» **DEINE AUFGABEN**:
1 – Führe sämtliche Überschriften auf, die im Textauszug vorkommen.
2 – Schreibe aus dem Textauszug den Abschnitt ab, der bei „Da die Rechner“ beginnt und bei „html profi bin.“ endet.

» **TEXTAUSZUG**:

# HTML-Eingabemaske mit Passwort für "Logbuch" gesucht



## tzippy (27. Juni 2004)

hallo!

ich fahre in kürze als betreuer auf eine Konfirmandenfreizeit. Bisher haben wir alle ein bis zwei Tage in Fax nach Hause geschickt in dem stand was wir erlebt haben. Dieses wurde dann ausgehängt und die Eltern konnten es sich ansehen.
Jetzt ist mir allerdings die Idee gekommen das ganze online zu stellen.

Da die Rechner in der Jugenherberge beschränkt sind was das installieren und öffnen von Programmen betrifft, wäre es ganz gut, wenn ich auf meiner website eine Art Eingabemaske hätte wo ich ein Passwort und den Text eingeben könnte und dieser dann einfach auf einer anderen html seite erscheinen würde.
Ist das möglich? WEnn ja, wäre ich dankbar für Tipps, da ich kein html profi bin. 
Vielen Dank schonmal im Voraus!

mfg
marco


----------



## Pardon_Me (27. Juni 2004)

Natürlich geht das, aber da brauchst du noch eine Scriptsprache dazu...zB PHP...frag vielleicht mal im PHP-Forum nach...


----------

» **ANGEZEIGTE EINTRÄGE**:

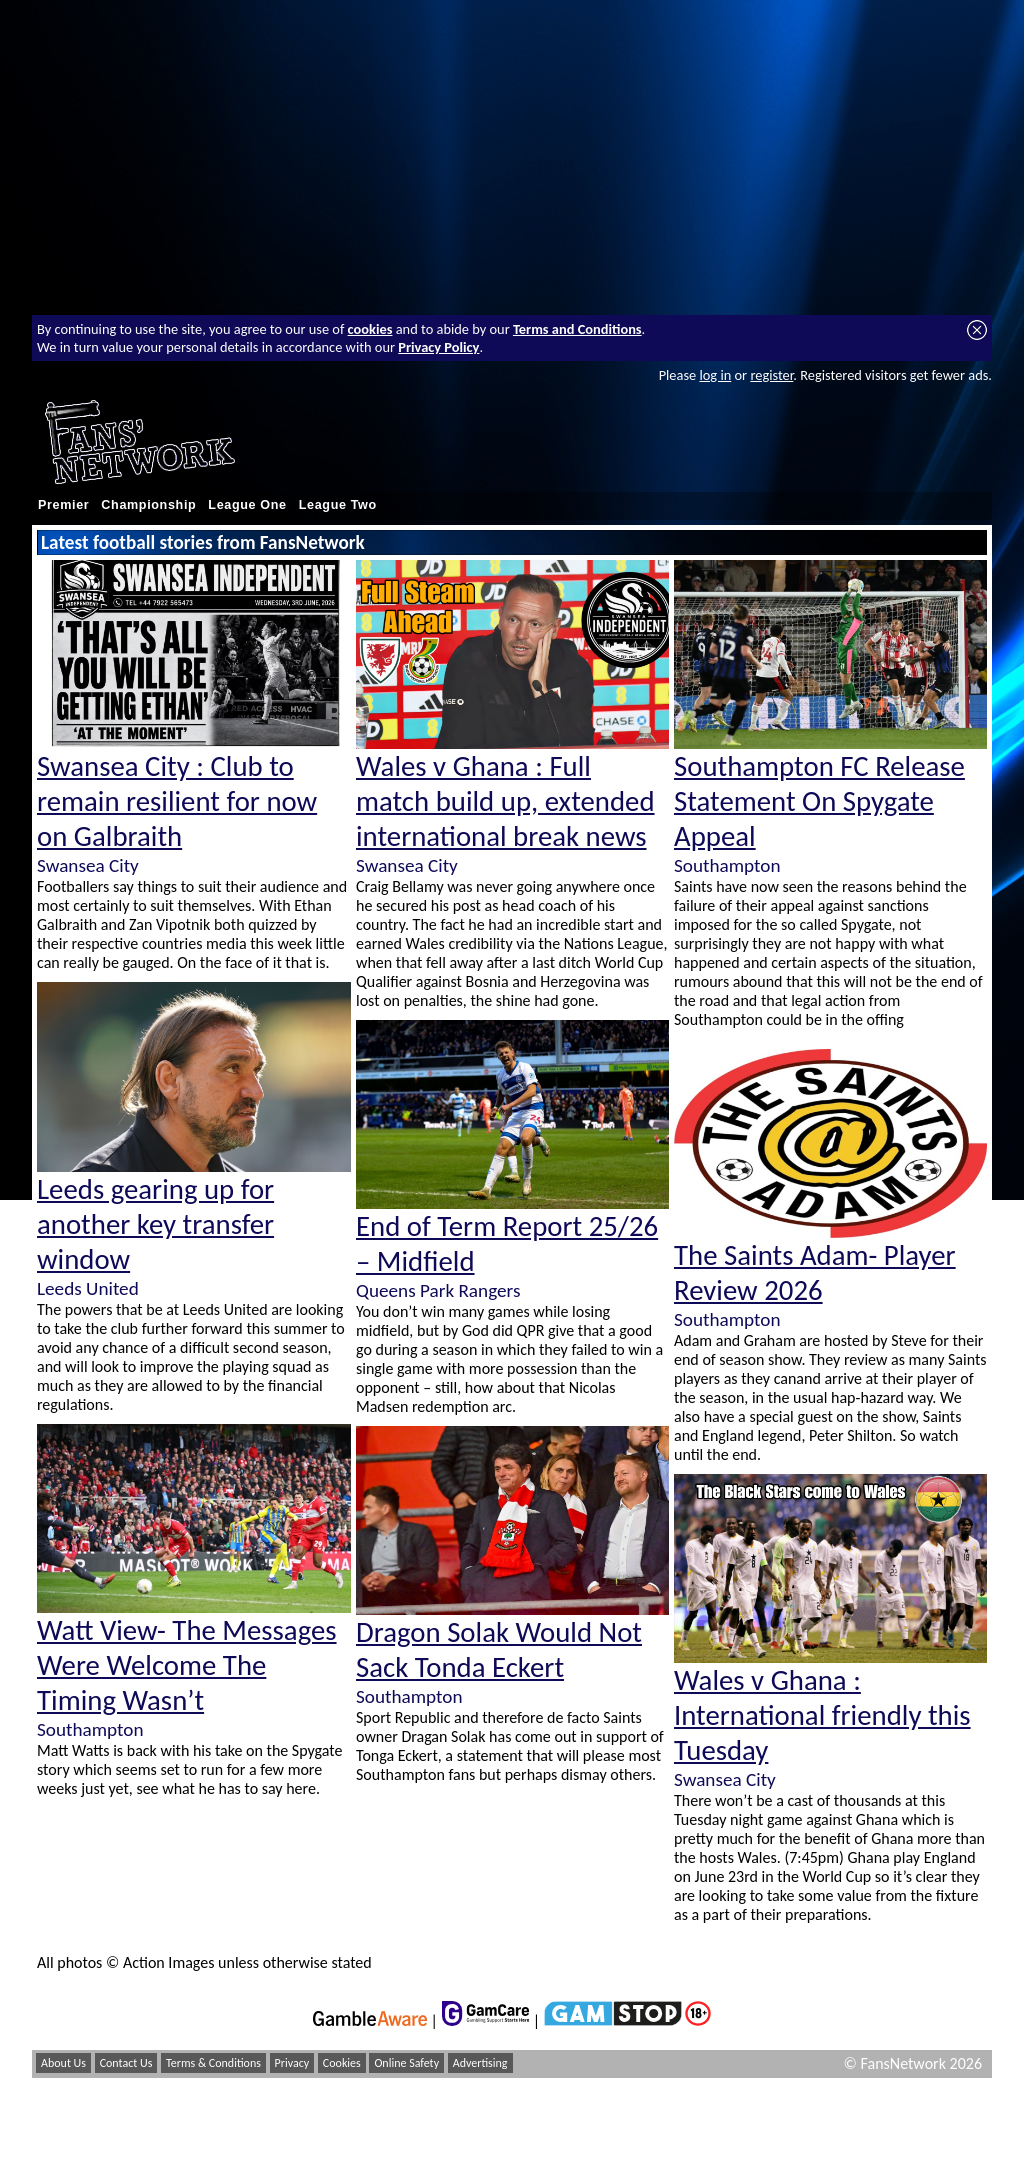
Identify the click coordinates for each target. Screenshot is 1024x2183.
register (771, 375)
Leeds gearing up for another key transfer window (155, 1224)
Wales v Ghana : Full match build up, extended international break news (505, 801)
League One (247, 505)
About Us (63, 2063)
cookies (370, 329)
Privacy (292, 2063)
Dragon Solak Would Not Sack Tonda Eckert (499, 1650)
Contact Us (126, 2063)
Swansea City (88, 865)
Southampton (90, 1729)
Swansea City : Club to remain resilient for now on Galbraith (177, 801)
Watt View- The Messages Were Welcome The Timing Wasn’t (187, 1665)
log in (715, 375)
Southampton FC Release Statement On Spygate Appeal (819, 801)
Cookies (342, 2063)
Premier (63, 505)
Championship (148, 505)
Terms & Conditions (213, 2063)
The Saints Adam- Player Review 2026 (815, 1273)
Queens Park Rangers (438, 1290)
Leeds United (88, 1288)
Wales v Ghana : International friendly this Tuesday (822, 1715)
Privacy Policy (438, 347)
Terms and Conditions (577, 329)
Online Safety (406, 2063)
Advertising (480, 2063)
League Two (338, 505)
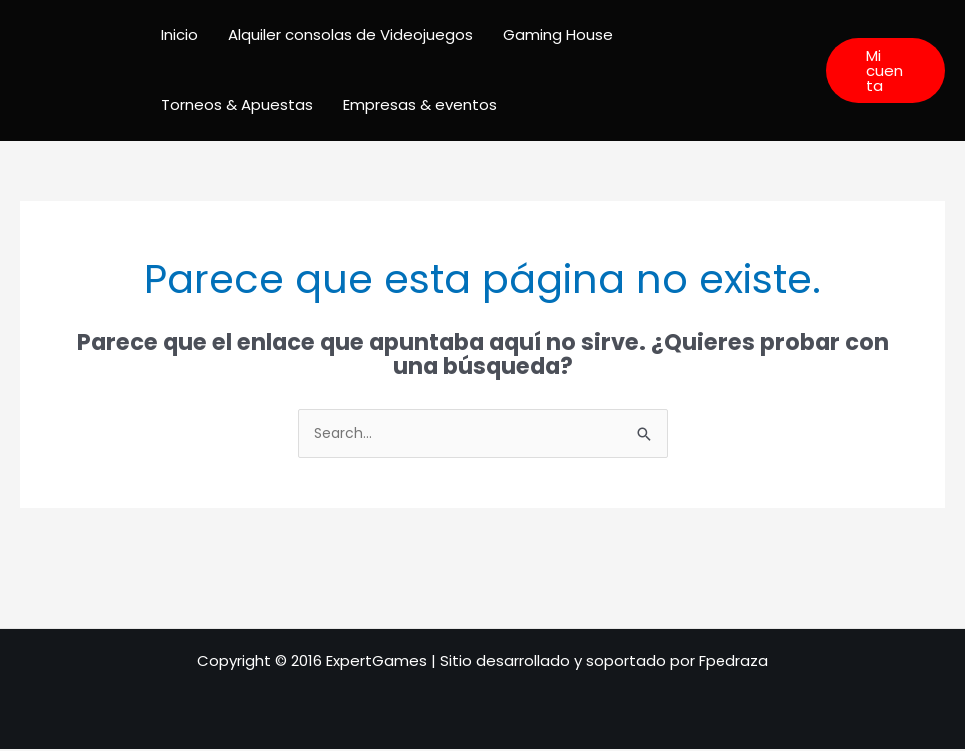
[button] (885, 70)
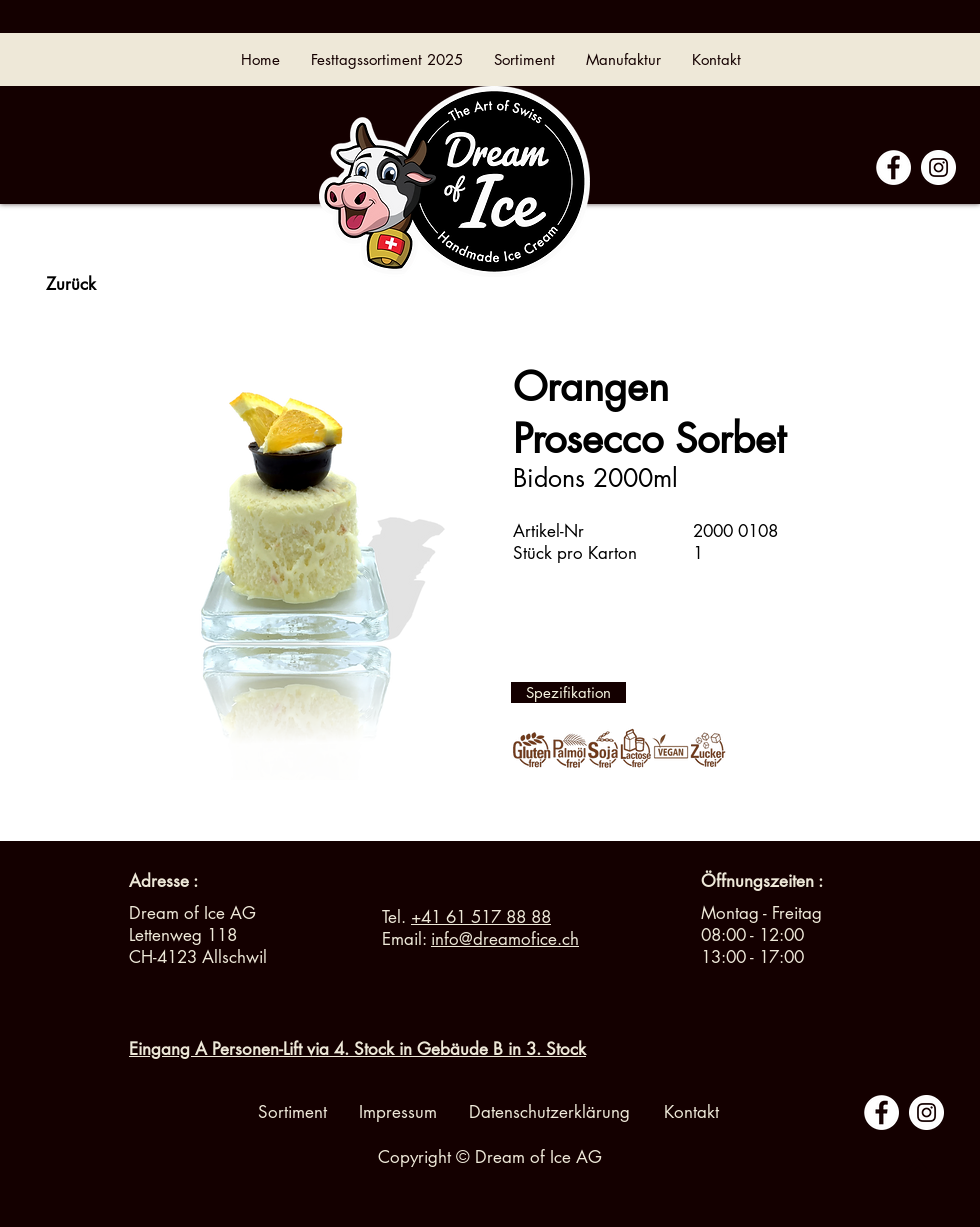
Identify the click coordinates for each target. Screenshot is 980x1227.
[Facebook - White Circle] (893, 167)
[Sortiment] (292, 1113)
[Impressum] (398, 1113)
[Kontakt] (691, 1113)
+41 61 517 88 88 (481, 917)
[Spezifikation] (568, 692)
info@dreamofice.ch (505, 939)
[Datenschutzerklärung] (549, 1113)
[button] (762, 882)
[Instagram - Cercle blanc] (938, 167)
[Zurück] (71, 285)
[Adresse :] (163, 882)
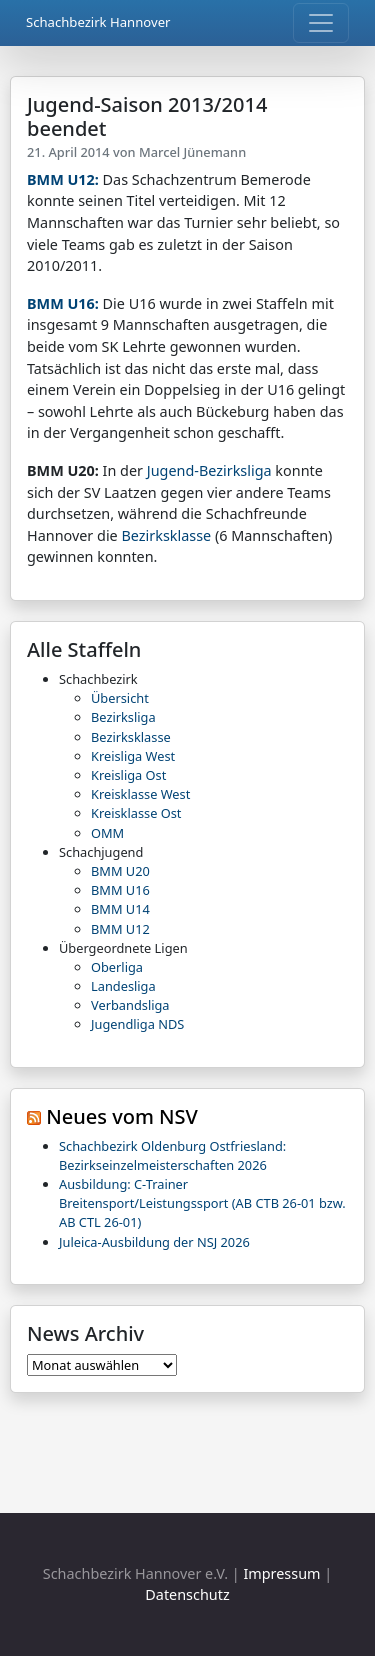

» **VOLLSTÄNDIGE LÖSUNGEN**:
1 –
- HTML-Eingabemaske mit Passwort für "Logbuch" gesucht
- tzippy (27. Juni 2004)
- Pardon_Me (27. Juni 2004)

2 –
Da die Rechner in der Jugenherberge beschränkt sind was das installieren und öffnen von Programmen betrifft, wäre es ganz gut, wenn ich auf meiner website eine Art Eingabemaske hätte wo ich ein Passwort und den Text eingeben könnte und dieser dann einfach auf einer anderen html seite erscheinen würde.
Ist das möglich? WEnn ja, wäre ich dankbar für Tipps, da ich kein html profi bin.